LaViDa: A Large Diffusion Language Model for Multimodal Understanding

1UCLA 2Panasonic AI Research 3Salesforce Research 4Adobe Research

LaViDa is a multi-modal discrete diffusion model (DM) for vison-language tasks.

Abstract

Modern Vision-Language Models (VLMs) can solve a wide range of tasks requiring visual reasoning. In real-world scenarios, desirable properties for VLMs include fast inference and controllable generation (e.g., constraining outputs to adhere to a desired format). However, existing autoregressive (AR) VLMs like LLaVA struggle in these aspects. Discrete diffusion models (DMs) offer a promising alternative, enabling parallel decoding for faster inference and bidirectional context for controllable generation through text-infilling. While effective in language-only settings, DMs' potential for multimodal tasks is underexplored. We introduce LaViDa, a family of VLMs built on DMs. We build LaViDa by equipping DMs with a vision encoder and jointly fine-tune the combined parts for multimodal instruction following. To address challenges encountered, LaViDa incorporates novel techniques such as complementary masking for effective training, prefix KV cache for efficient inference, and timestep shifting for high-quality sampling. Experiments show that LaViDa achieves competitive or superior performance to AR VLMs on multi-modal benchmarks such as MMMU, while offering unique advantages of DMs, including flexible speed-quality tradeoff, controllability, and bidirectional reasoning. On COCO captioning, LaViDa surpasses Open-LLaVa-Next-8B by +4.1 CIDEr with 1.92x speedup. On bidirectional tasks, it achieves +59% improvement on Constrained Poem Completion. These results demonstrate LaViDa as a strong alternative to AR VLMs. Code and models will be released in the camera-ready version.

Model Architecture

LaViDa's model architecture follows a similar design to common AR VLMs like LLaVa. It consists of a vision encoder and a diffusion language model. These two parts are connected by a MLP projection network.

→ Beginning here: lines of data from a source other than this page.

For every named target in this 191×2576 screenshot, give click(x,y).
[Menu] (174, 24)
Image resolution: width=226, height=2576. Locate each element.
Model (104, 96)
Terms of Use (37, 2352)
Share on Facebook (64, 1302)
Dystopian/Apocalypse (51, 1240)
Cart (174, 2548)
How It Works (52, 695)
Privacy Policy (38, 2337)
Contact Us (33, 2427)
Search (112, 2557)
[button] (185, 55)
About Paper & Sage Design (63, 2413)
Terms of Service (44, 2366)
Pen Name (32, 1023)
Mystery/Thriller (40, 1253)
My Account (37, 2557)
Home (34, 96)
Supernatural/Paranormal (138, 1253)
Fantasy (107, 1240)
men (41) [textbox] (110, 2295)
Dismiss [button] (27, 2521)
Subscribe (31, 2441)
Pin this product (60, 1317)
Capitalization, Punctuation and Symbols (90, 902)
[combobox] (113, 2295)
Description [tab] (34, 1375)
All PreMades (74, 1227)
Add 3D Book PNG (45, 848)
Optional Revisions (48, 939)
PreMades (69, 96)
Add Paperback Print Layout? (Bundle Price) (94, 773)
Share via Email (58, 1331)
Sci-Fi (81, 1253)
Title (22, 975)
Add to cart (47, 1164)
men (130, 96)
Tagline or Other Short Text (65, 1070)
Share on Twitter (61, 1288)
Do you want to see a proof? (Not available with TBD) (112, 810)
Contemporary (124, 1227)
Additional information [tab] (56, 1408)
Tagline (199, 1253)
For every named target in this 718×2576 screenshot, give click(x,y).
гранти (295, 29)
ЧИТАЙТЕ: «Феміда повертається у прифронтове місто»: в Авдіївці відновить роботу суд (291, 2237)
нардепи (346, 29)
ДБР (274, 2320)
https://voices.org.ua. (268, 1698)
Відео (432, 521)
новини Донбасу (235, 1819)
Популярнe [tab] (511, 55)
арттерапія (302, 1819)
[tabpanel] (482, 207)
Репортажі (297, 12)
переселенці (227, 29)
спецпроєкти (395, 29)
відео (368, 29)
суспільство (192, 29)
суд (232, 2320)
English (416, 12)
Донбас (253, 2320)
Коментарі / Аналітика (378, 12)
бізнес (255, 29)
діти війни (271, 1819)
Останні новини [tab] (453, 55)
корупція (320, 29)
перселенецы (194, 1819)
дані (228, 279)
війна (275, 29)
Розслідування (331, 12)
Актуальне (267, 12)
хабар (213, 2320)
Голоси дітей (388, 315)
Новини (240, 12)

Vision Encoder: The input image is resized into multiple views, encoded by a vision encoder, pooled, and projected into a compact visual context sequence.

Diffusion Language Model: A non-causal Transformer processes the visual context, prompt, and masked response to generate the final output using a diffusion-based decoding objective.

Technical Design

LaViDa improves the efficiency and quality of diffusion-based vision-language modeling through complementary masking and a cacheable inference scheme.

Complementary Masking: To ensure all tokens contribute to training and improve gradient alignment with vision features, LaViDa uses two disjoint masked sequences per sample, boosting sample efficiency and encoder supervision.

Prefix-DLM Inference: During inference, LaViDa gradually unmasks tokens in discrete steps while caching visual and prompt representations using a prefix-style attention mask, significantly speeding up decoding compared to standard diffusion models.

Highlights

LaViDa provides better control and faster decoding than autoregressive (AR) vision-language models through flexible generation and tunable speed–quality tradeoffs.

Controllable Generation: LaViDa variants accurately follow structural constraints (e.g., poem lines) and allow flexible token allocation, unlike AR models which find it hard to follow the constraints.

Speed–Quality Tradeoff: By adjusting the number of diffusion steps, LaViDa enables dynamic balancing between inference latency and output quality on tasks like image captioning.

More Usecases

LaViDa offers unparalled flexibility in controllable generation. We showcase some creative applications such as structured data extraction, text editing, and script writing.